MISKO: If I were you, I would blow away everything that's in here.

JASON: Let's do it. We're going to get rid of it.

MISKO: Delete it, yeah. And put whatever you want in there.

JASON: OK. I'm going to get rid of all of this. Get it out of here. This host is like

MISKO: Ignore it for now. We can go into details what host it is, I think it's not necessary.

JASON: Let's start here, right? I'm going to have a little bit of data in my app. And I want to return a component. And the component that I want to build is going to be a, let's make a quick photo switcher, right? I'm going to build a instead of this logo component, which I'll just get rid of delete that. I'm going to create a folder, a component called photo.

MISKO: You can put a component in the separate files, but for the purpose of the demo, you can put them in the same file.

JASON: That's a good idea. Let's keep it all together.

MISKO: It will still get broken up into individual separate downloadable chunks.

JASON: Fascinating. So I'm going to do photo, and that can be a component. And that component is going to take a photo URL. And that's going to, then, return an image source of photo URL. And alt text, that alt, alt and here. These both need to be strings because it's TSX. Right.

MISKO: Mm hmm.

JASON: What's wrong? What am I doing wrong?

MISKO: I think you need to save props, isn't a props colon in the front?

JASON: I think I need to declare.

MISKO: You need to close line 11 requires a parentheses and semicolon. 11?

JASON: 11.

MISKO: Close parentheses and semicolon.

JASON: OK. OK. So here, see, this is where I'm like, oh, JavaScript, type script. We'll have a photo URL, string and we'll have an alt little case string. And instead of doing these here, do it's still not happy. I'm so out of touch with it.

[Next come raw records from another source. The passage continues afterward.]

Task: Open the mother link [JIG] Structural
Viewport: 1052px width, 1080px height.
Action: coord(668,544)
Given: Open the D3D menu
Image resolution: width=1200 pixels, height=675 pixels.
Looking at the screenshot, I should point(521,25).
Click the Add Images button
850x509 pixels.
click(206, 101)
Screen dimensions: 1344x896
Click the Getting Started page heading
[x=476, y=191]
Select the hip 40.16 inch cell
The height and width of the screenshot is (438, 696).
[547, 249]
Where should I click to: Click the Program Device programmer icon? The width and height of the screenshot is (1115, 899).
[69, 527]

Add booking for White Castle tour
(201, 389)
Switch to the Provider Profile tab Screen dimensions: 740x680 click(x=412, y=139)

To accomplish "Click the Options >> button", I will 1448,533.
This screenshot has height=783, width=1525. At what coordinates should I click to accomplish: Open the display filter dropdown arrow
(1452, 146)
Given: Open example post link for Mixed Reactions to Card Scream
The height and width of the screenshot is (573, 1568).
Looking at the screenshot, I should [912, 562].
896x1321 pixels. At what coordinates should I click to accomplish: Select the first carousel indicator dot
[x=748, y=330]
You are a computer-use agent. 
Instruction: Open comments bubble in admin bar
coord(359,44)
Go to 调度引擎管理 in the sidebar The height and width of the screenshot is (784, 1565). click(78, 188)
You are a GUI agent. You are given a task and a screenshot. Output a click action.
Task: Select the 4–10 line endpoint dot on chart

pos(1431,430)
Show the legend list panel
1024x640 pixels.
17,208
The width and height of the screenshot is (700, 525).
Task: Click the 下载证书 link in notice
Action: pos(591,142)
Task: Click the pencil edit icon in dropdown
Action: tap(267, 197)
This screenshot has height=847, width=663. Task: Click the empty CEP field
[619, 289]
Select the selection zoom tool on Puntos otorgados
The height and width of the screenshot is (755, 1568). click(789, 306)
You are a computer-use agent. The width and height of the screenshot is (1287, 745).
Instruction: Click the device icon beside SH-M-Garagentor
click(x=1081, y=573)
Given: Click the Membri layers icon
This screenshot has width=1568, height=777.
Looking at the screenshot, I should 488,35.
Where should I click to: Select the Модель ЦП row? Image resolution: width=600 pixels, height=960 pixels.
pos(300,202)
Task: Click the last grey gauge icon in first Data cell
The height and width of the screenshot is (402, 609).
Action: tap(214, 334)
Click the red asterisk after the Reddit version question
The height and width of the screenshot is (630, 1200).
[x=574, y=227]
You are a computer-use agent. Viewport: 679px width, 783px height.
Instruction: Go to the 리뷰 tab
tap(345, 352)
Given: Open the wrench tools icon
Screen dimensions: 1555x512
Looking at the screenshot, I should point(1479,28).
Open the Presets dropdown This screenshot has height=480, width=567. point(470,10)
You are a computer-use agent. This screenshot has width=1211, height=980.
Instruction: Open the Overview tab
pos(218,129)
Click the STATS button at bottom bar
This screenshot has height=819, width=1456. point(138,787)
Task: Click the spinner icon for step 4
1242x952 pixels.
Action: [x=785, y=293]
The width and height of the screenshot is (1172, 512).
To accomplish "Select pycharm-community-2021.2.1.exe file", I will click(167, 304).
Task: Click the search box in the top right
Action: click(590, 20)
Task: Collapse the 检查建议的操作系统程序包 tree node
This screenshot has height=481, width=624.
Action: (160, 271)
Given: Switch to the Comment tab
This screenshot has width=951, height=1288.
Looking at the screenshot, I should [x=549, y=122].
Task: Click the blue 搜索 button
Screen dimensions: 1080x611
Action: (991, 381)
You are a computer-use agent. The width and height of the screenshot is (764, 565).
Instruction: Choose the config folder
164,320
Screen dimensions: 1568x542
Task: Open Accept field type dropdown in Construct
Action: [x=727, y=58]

MISKO: It's interface, OK, perfect.

JASON: Tadah.

MISKO: Yeah, you have yourself a component.

JASON: So then, I'm going to, we're going to return we'll call it a div and in the div we'll say, you know, photos from my trip. This will be a little blog for whatever. And then, I want to, we're going to put together just a little display. So it'll be I want to be like a switcher, though, so let's do, like current photo and we'll set the current photo to zero. And then, I want a list of links. This will be fine. I'm going to set it up the way I normally would. Which is to say, we'll set up rows, but we're going to do it. We're going to do one of these. And then, we'll do one of those. And we'll do one more for good measure. And then, down here, what I want is I want to show the photo that has a photo URL. Look at this, oh

MISKO: This is so tricky. [ Laughter ]

JASON: So good when it does this. We're going to call this one alt. And this one is going to be photo URL, right? And so, in here, I'm going to take out photos. And we're going to do the I'm going to clean this up a little bit. So we'll do, let's go to unsplash and get a few photos of like get a beach. And I'm going to take this one. And I'm going to copy the image link directly. Drop it in. And the alt for all of these is going to be a beach at sunset. Because that's all I did on this trip. So we'll take two more, and then, let's get two more beaches. So we're not lying. We'll do that one, here's another one. And we'll get one more. There we go. All right, so I have 3 images. Beach at sun set. And then, what I need to do here, we've got state.photos and this one state.photos and the alt. So based on this, I'll have a link here that I need to listen to to update the current photo, and by default, what we're going to see is our first photo. So this won't function, but it shouldn't break. So let me start it. It's already running, perfect. Let me go to my site. Photos from my trip, there it is. Beauty. So, nothing

MISKO: You should look at the network tab, right? And basically, be like, no JavaScript, look, no JavaScript.

JASON: No JavaScript. And I click, and I click and I click. But this is, like this is pretty dang cool. We've eliminated JavaScript because we don't need any interactivity on this page.

MISKO: But the thing to kind of think about it, right, all other systems make you think about, what's server? What's client? Where do I put this thing? You just don't think about it. You just, like, I write my app the way I've always written my app. And just the right thing happens, no JavaScript. So put a listener on it.

JASON: Let's make this thing interactive, right? So I'm going to, I'm going to see if I can infer from based on what we've seen already, I'm going to go on click dollar sign and then, because I am going to hard code this and not try to infer it, I'm going to event and then I'll event, event default. Actually turn off co pilot because it's yeah, not today. And then, down here, I want to state current photo equals zero.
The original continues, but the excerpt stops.